Every line from the one with "At what coordinates should I click to accomplish: Enable" to the end of the listing below must be printed exactly, with no other text and no pictures.

══════

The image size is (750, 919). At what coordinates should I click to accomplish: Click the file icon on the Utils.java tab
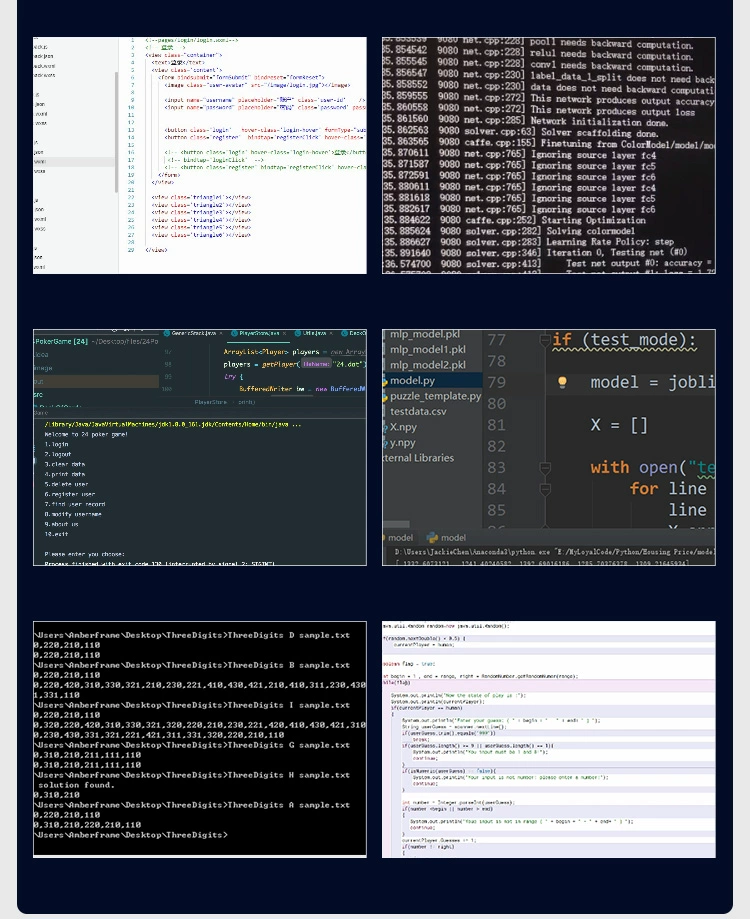(x=298, y=333)
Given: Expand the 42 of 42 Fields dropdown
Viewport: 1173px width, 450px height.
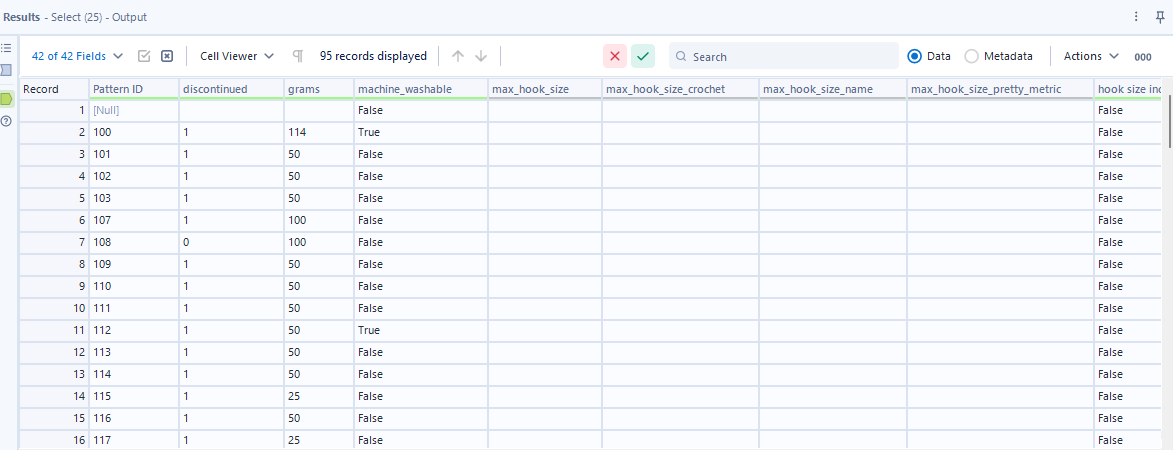Looking at the screenshot, I should (78, 56).
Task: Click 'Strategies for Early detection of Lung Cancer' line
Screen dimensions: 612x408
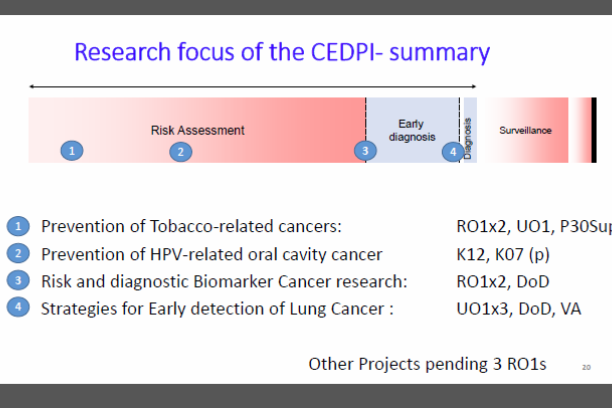Action: click(x=217, y=308)
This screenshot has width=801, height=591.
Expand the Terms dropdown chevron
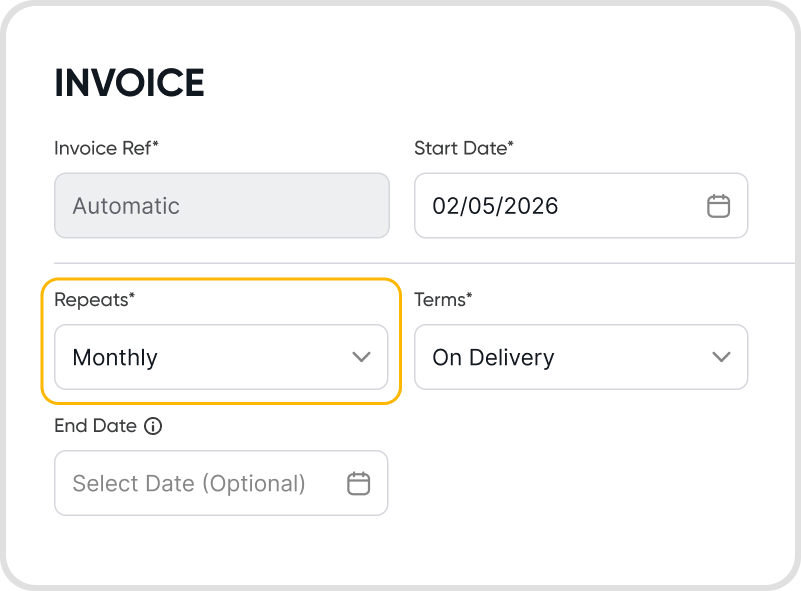(721, 357)
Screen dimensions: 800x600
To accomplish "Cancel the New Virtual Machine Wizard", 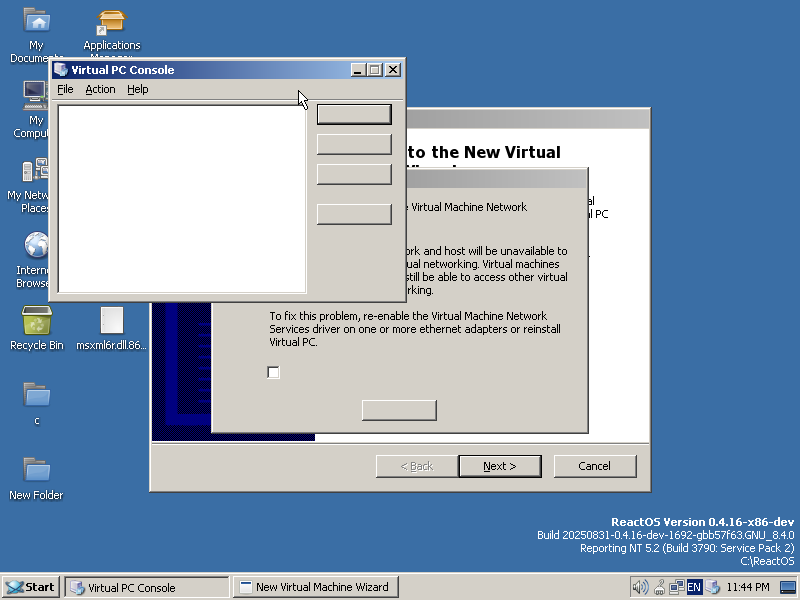I will pos(594,466).
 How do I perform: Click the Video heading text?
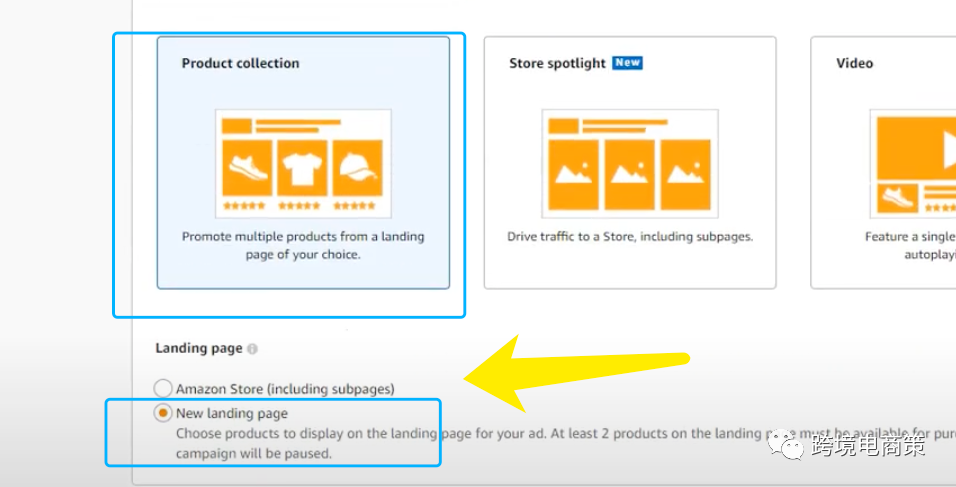(854, 63)
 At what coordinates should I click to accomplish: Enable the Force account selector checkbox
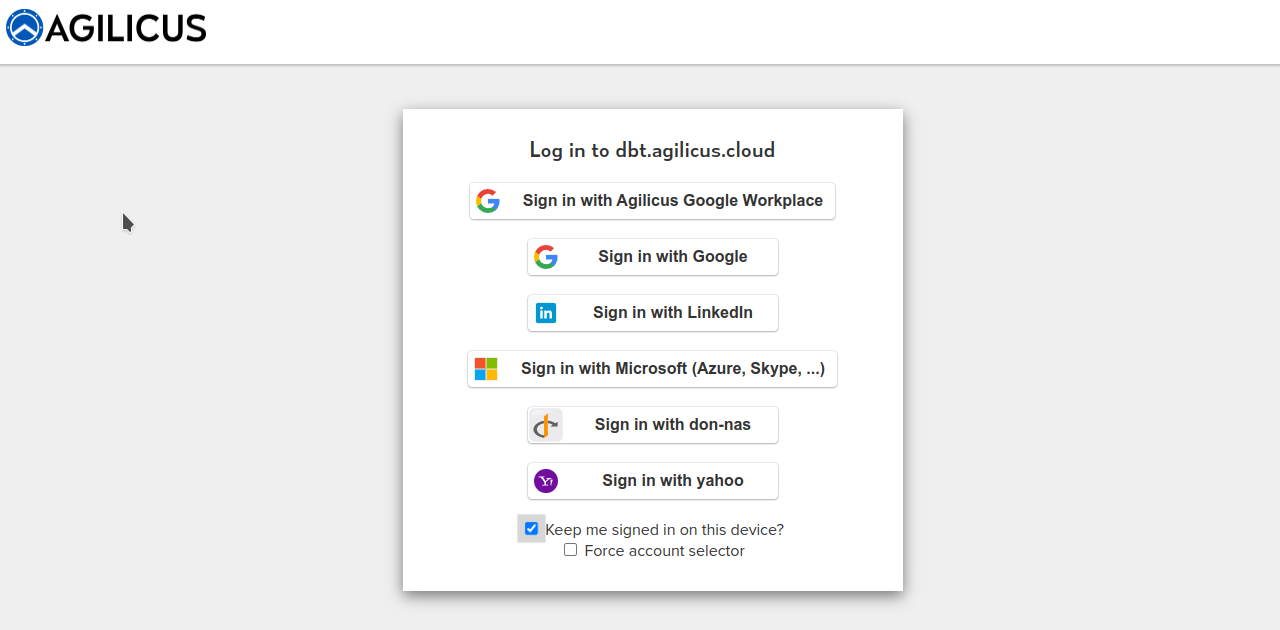pyautogui.click(x=570, y=550)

══════

- [Solution]
 At what coordinates should I click to accomplish: Enable the Force account selector checkbox
pyautogui.click(x=570, y=550)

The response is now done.